### TASK INSTRUCTIONS
Only one range belongs in the answer: the line holding "This screenshot has width=1456, height=821." through the last line of the records, reproduced as is.

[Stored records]
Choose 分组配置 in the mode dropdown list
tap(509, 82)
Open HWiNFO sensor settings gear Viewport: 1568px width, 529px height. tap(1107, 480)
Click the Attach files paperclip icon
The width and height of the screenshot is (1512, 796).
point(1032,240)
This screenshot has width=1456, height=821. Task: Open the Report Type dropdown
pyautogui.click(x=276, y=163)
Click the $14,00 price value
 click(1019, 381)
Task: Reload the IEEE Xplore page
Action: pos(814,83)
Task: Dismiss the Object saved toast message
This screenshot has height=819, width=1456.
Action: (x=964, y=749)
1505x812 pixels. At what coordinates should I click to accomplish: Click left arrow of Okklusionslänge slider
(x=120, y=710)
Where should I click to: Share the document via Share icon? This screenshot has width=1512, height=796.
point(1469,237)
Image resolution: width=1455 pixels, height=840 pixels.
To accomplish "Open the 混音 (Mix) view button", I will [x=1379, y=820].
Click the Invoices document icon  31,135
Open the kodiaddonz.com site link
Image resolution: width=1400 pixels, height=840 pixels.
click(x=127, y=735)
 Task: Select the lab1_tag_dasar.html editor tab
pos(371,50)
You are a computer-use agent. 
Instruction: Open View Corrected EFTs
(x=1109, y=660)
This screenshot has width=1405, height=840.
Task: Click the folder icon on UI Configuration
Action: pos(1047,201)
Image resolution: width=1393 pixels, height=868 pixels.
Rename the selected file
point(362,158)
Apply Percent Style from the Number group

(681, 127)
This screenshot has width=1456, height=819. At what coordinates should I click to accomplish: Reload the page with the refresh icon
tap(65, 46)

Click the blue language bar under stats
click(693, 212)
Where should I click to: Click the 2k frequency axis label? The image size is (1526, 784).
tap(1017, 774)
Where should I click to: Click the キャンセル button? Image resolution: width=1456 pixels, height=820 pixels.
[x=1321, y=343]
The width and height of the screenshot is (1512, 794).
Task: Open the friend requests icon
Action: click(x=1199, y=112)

### REPLY TO THE TASK
This screenshot has width=1456, height=821. Task: Open the Report Type dropdown
pyautogui.click(x=276, y=163)
Click the $14,00 price value
 click(1019, 381)
Task: Reload the IEEE Xplore page
Action: pos(814,83)
Task: Dismiss the Object saved toast message
This screenshot has height=819, width=1456.
Action: (x=964, y=749)
1505x812 pixels. At what coordinates should I click to accomplish: Click left arrow of Okklusionslänge slider
(x=120, y=710)
Where should I click to: Share the document via Share icon? This screenshot has width=1512, height=796.
point(1469,237)
Image resolution: width=1455 pixels, height=840 pixels.
To accomplish "Open the 混音 (Mix) view button", I will [x=1379, y=820].
Click the Invoices document icon  31,135
Open the kodiaddonz.com site link
Image resolution: width=1400 pixels, height=840 pixels.
click(x=127, y=735)
 Task: Select the lab1_tag_dasar.html editor tab
pos(371,50)
You are a computer-use agent. 
Instruction: Open View Corrected EFTs
(x=1109, y=660)
This screenshot has width=1405, height=840.
Task: Click the folder icon on UI Configuration
Action: pos(1047,201)
Image resolution: width=1393 pixels, height=868 pixels.
Rename the selected file
point(362,158)
Apply Percent Style from the Number group

(681, 127)
This screenshot has width=1456, height=819. At what coordinates should I click to accomplish: Reload the page with the refresh icon
tap(65, 46)

Click the blue language bar under stats
click(693, 212)
Where should I click to: Click the 2k frequency axis label? The image size is (1526, 784).
tap(1017, 774)
Where should I click to: Click the キャンセル button? Image resolution: width=1456 pixels, height=820 pixels.
[x=1321, y=343]
The width and height of the screenshot is (1512, 794).
Task: Open the friend requests icon
Action: click(x=1199, y=112)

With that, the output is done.